Voigtmann-debakel: pesic demontiert weltmeister nach nur 85 sekunden!
Schock in München: Johannes Voigtmann, der gefeierte Weltmeister von 2023, wird von Bayern-Trainer Svetislav Pešić auf die Bank degradiert – und das auf brutale Weise. Nach lediglich 85 Sekunden Einsatzzeit und einem vermeintlichen Fehler wurde der Routinier in der BBL-Partie gegen Chemnitz von Pesic aus dem Spiel genommen. Ein Signal, das im Profisport selten so unmissverständlich ist.

Die bittere wahrheit hinter dem weltmeistertitel
Die Situation spitzt sich für den 33-jährigen Voigtmann zu. Während er in der Euroleague bereits kaum mehr eine Rolle spielte – beim Sieg in Mailand saß er die komplette Partie auf der Bank –, kam der Tiefpunkt nun in der heimischen Liga. Pesic, der scheinbar die Leistungen über alles stellt, ließ den Fan-Liebling trotz seiner Vergangenheit links liegen. „Er war Weltmeister. Ich war auch Weltmeister. Im Spitzensport existiert die Vergangenheit nicht“, erklärte der Coach trocken.

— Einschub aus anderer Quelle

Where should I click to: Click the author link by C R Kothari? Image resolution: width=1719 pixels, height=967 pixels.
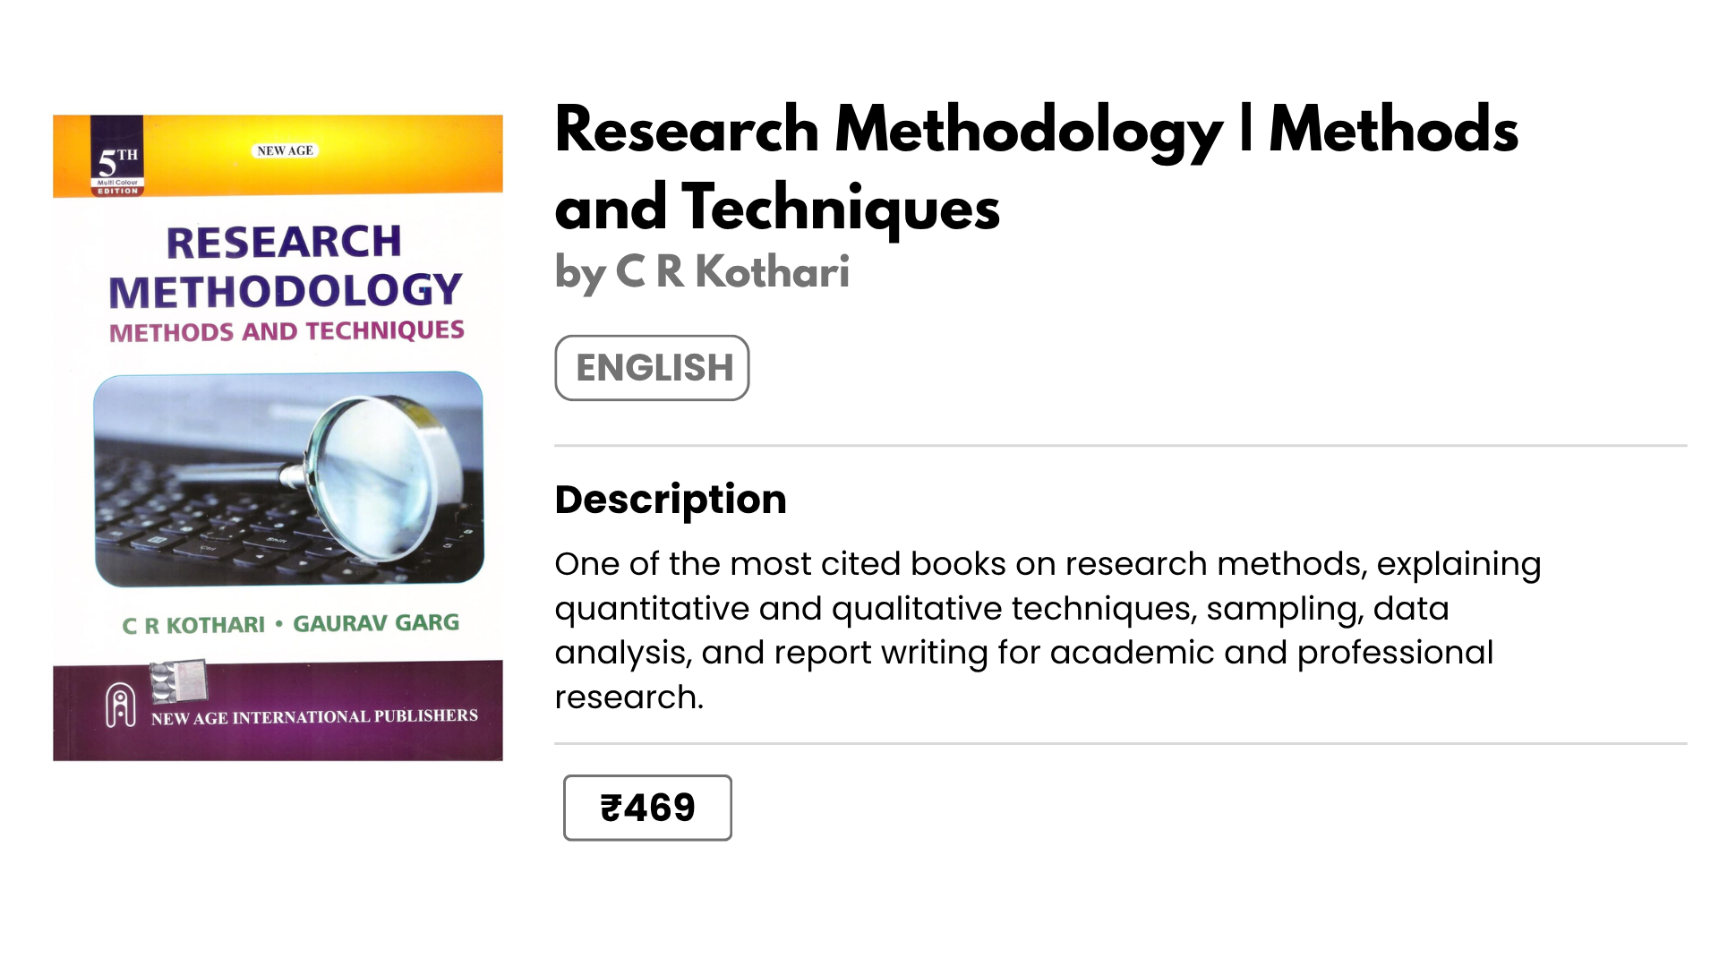click(702, 271)
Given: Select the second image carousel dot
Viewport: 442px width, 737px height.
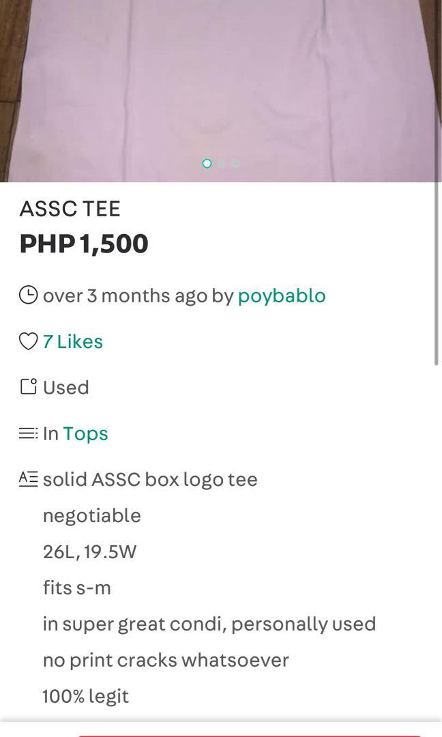Looking at the screenshot, I should point(221,163).
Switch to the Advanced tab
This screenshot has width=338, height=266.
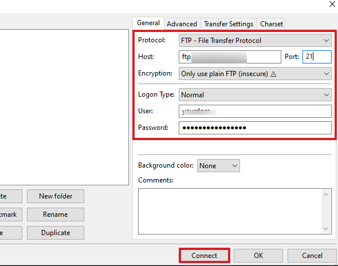(182, 23)
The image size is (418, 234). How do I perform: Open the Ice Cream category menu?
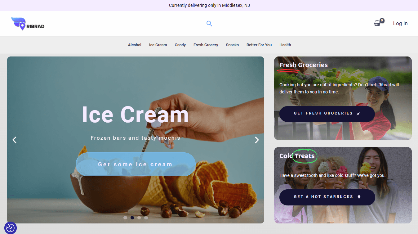coord(158,45)
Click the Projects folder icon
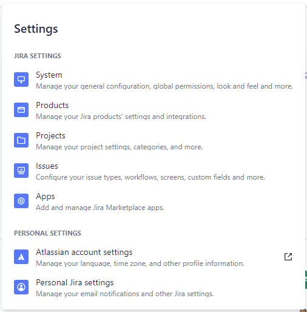The height and width of the screenshot is (312, 307). 21,140
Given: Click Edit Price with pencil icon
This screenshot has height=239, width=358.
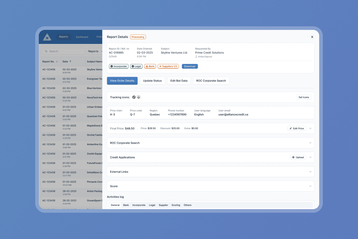Looking at the screenshot, I should tap(297, 128).
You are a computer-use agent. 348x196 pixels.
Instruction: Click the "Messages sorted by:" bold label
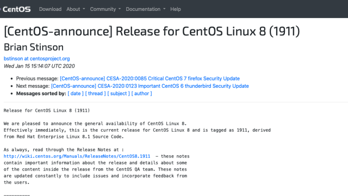(x=41, y=94)
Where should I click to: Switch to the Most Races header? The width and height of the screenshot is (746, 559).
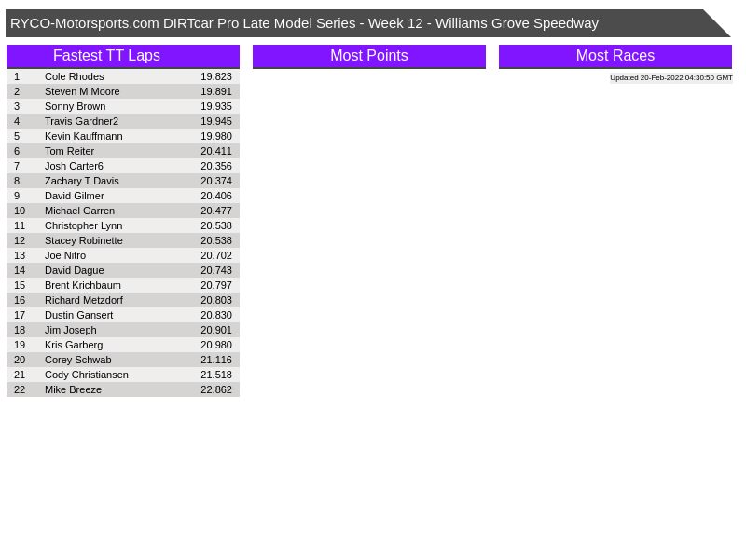615,56
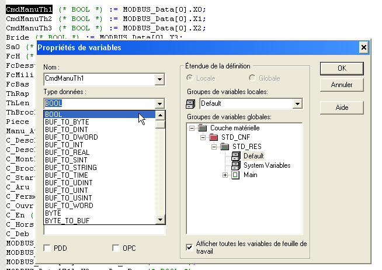Click the Aide help button
Image resolution: width=382 pixels, height=270 pixels.
pos(342,108)
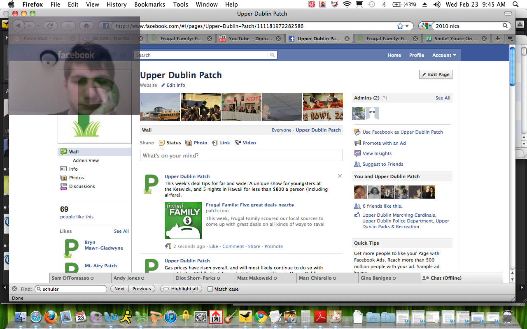Bookmark page with the star icon

[x=400, y=26]
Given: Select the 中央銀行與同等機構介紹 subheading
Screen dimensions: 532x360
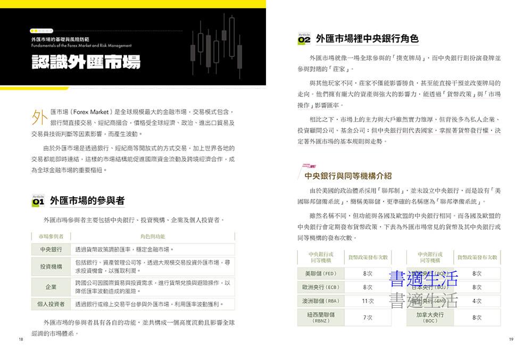Looking at the screenshot, I should (x=348, y=175).
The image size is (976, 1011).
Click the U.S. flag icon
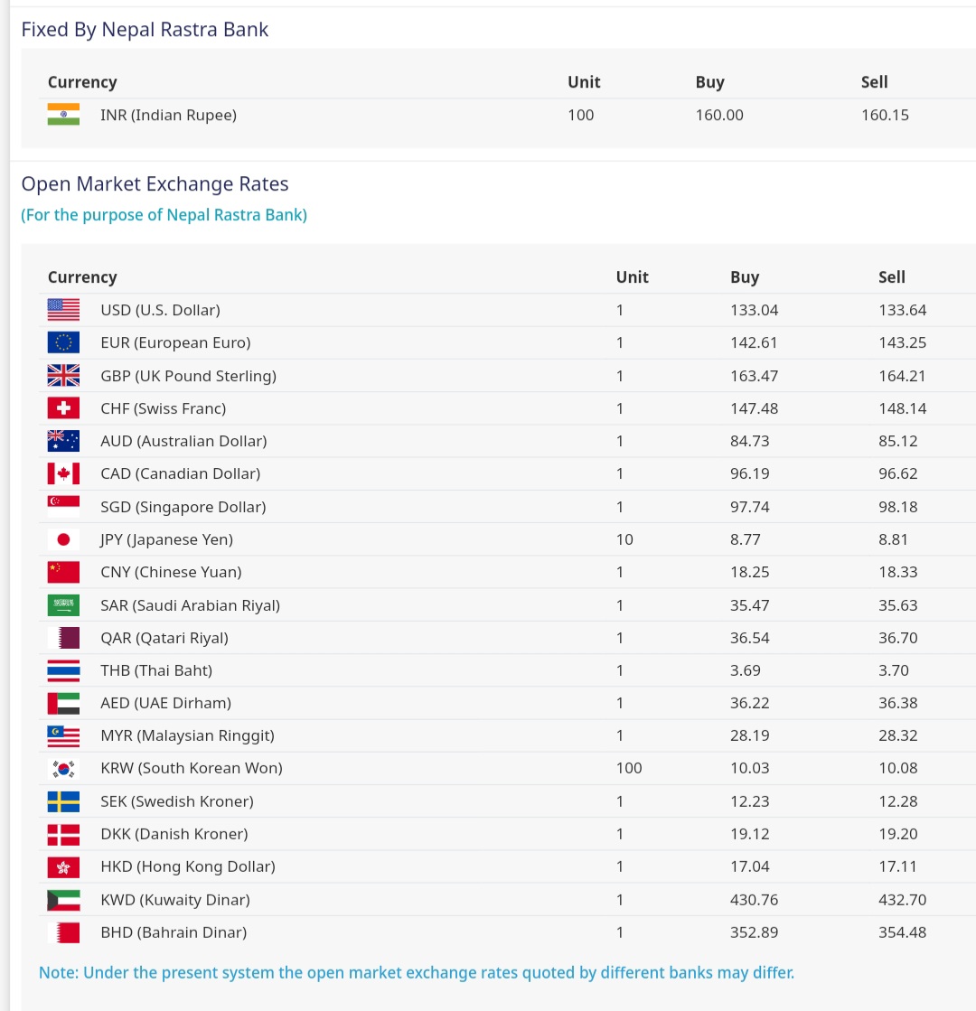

Ein Knorpelschaden und eine schwierige Rückkehr
Voigtmann kehrte nach der EM mit einer Knieverletzung zurück, einem Knorpelschaden, der seine Leistungen beeinträchtigt. Der lange Ausfall und die anschließende Operation im September machen es ihm schwer, an die frühere Form anzuknüpfen. Doch die harte Behandlung durch Pesic wirft Fragen auf: Ist die Knieverletzung wirklich das alleinige Problem, oder spielen andere Faktoren eine Rolle?
Bayern-Präsident Herbert Hainer äußerte sich zwar verhalten zu der Situation: „Diese Situation ist für mich schwer einzuschätzen und auch Sache der sportlichen Leitung.“ Er betonte aber auch, dass Voigtmanns Knieverletzung eine nicht ganz einfache Belastung darstelle. Die Frage bleibt, ob die Verpflichtung gegenüber Leistung wirklich über alles gestellt werden darf, wenn ein Spieler mit einer Verletzung kämpft.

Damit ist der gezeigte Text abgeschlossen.